Reproduce every one of the rows below verbatim, with each line kept in its original order.

— Begin —

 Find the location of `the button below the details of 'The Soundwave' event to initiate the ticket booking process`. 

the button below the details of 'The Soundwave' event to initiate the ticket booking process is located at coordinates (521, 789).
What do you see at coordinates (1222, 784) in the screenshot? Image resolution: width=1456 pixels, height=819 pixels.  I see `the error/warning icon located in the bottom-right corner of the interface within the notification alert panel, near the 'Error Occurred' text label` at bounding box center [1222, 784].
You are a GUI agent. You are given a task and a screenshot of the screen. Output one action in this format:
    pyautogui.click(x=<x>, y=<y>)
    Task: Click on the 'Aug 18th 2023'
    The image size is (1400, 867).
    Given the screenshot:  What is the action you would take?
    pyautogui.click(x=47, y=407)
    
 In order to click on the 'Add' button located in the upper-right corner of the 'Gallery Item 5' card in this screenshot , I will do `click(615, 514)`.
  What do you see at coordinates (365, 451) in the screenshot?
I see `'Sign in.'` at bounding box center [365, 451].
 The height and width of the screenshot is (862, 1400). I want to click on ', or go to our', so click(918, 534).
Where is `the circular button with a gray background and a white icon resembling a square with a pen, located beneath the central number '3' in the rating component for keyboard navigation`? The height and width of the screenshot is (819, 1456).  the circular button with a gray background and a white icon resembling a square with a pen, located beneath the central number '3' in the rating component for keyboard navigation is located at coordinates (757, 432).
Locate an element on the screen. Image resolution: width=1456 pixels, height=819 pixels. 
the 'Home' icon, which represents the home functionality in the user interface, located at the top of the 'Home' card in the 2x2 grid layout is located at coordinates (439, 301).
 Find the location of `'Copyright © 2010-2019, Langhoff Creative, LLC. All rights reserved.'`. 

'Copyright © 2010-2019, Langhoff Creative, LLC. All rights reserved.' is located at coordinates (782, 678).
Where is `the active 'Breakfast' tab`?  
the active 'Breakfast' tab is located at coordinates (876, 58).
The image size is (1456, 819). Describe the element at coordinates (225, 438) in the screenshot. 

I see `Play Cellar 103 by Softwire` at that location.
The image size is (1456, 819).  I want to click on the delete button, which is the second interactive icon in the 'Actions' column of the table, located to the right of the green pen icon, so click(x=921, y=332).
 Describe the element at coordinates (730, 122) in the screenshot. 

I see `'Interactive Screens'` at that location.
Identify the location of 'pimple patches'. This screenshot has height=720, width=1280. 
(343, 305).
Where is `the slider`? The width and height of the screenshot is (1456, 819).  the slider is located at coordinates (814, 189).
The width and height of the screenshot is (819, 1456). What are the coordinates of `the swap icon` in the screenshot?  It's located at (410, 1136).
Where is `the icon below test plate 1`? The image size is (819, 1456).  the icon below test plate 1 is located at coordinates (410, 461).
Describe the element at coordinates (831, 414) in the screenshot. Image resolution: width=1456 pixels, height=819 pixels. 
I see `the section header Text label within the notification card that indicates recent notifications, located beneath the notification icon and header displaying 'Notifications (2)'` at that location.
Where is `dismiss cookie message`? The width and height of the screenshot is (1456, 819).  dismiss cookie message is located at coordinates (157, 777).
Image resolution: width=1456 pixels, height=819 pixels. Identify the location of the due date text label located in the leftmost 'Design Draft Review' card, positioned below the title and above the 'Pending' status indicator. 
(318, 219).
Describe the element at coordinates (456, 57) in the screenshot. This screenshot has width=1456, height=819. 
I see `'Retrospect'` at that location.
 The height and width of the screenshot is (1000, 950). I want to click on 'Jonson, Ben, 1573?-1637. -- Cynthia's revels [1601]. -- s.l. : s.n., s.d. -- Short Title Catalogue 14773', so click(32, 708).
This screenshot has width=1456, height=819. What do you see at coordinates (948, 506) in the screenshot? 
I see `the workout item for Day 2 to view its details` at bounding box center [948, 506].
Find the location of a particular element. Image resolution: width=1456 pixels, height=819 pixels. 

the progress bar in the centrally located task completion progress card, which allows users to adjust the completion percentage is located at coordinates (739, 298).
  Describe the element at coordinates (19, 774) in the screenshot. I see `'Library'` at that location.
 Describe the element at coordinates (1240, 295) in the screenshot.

— End —

**WRITTEN REPLY:**
 Find the location of `the button below the details of 'The Soundwave' event to initiate the ticket booking process`. 

the button below the details of 'The Soundwave' event to initiate the ticket booking process is located at coordinates (521, 789).
What do you see at coordinates (1222, 784) in the screenshot? Image resolution: width=1456 pixels, height=819 pixels.  I see `the error/warning icon located in the bottom-right corner of the interface within the notification alert panel, near the 'Error Occurred' text label` at bounding box center [1222, 784].
You are a GUI agent. You are given a task and a screenshot of the screen. Output one action in this format:
    pyautogui.click(x=<x>, y=<y>)
    Task: Click on the 'Aug 18th 2023'
    The image size is (1400, 867).
    Given the screenshot:  What is the action you would take?
    pyautogui.click(x=47, y=407)
    
 In order to click on the 'Add' button located in the upper-right corner of the 'Gallery Item 5' card in this screenshot , I will do `click(615, 514)`.
  What do you see at coordinates (365, 451) in the screenshot?
I see `'Sign in.'` at bounding box center [365, 451].
 The height and width of the screenshot is (862, 1400). I want to click on ', or go to our', so click(918, 534).
Where is `the circular button with a gray background and a white icon resembling a square with a pen, located beneath the central number '3' in the rating component for keyboard navigation`? The height and width of the screenshot is (819, 1456).  the circular button with a gray background and a white icon resembling a square with a pen, located beneath the central number '3' in the rating component for keyboard navigation is located at coordinates (757, 432).
Locate an element on the screen. Image resolution: width=1456 pixels, height=819 pixels. 
the 'Home' icon, which represents the home functionality in the user interface, located at the top of the 'Home' card in the 2x2 grid layout is located at coordinates (439, 301).
 Find the location of `'Copyright © 2010-2019, Langhoff Creative, LLC. All rights reserved.'`. 

'Copyright © 2010-2019, Langhoff Creative, LLC. All rights reserved.' is located at coordinates (782, 678).
Where is `the active 'Breakfast' tab`?  
the active 'Breakfast' tab is located at coordinates (876, 58).
The image size is (1456, 819). Describe the element at coordinates (225, 438) in the screenshot. 

I see `Play Cellar 103 by Softwire` at that location.
The image size is (1456, 819).  I want to click on the delete button, which is the second interactive icon in the 'Actions' column of the table, located to the right of the green pen icon, so click(x=921, y=332).
 Describe the element at coordinates (730, 122) in the screenshot. 

I see `'Interactive Screens'` at that location.
Identify the location of 'pimple patches'. This screenshot has height=720, width=1280. 
(343, 305).
Where is `the slider`? The width and height of the screenshot is (1456, 819).  the slider is located at coordinates (814, 189).
The width and height of the screenshot is (819, 1456). What are the coordinates of `the swap icon` in the screenshot?  It's located at (410, 1136).
Where is `the icon below test plate 1`? The image size is (819, 1456).  the icon below test plate 1 is located at coordinates (410, 461).
Describe the element at coordinates (831, 414) in the screenshot. Image resolution: width=1456 pixels, height=819 pixels. 
I see `the section header Text label within the notification card that indicates recent notifications, located beneath the notification icon and header displaying 'Notifications (2)'` at that location.
Where is `dismiss cookie message`? The width and height of the screenshot is (1456, 819).  dismiss cookie message is located at coordinates (157, 777).
Image resolution: width=1456 pixels, height=819 pixels. Identify the location of the due date text label located in the leftmost 'Design Draft Review' card, positioned below the title and above the 'Pending' status indicator. 
(318, 219).
Describe the element at coordinates (456, 57) in the screenshot. This screenshot has width=1456, height=819. 
I see `'Retrospect'` at that location.
 The height and width of the screenshot is (1000, 950). I want to click on 'Jonson, Ben, 1573?-1637. -- Cynthia's revels [1601]. -- s.l. : s.n., s.d. -- Short Title Catalogue 14773', so click(32, 708).
This screenshot has width=1456, height=819. What do you see at coordinates (948, 506) in the screenshot? 
I see `the workout item for Day 2 to view its details` at bounding box center [948, 506].
Find the location of a particular element. Image resolution: width=1456 pixels, height=819 pixels. 

the progress bar in the centrally located task completion progress card, which allows users to adjust the completion percentage is located at coordinates (739, 298).
  Describe the element at coordinates (19, 774) in the screenshot. I see `'Library'` at that location.
 Describe the element at coordinates (1240, 295) in the screenshot.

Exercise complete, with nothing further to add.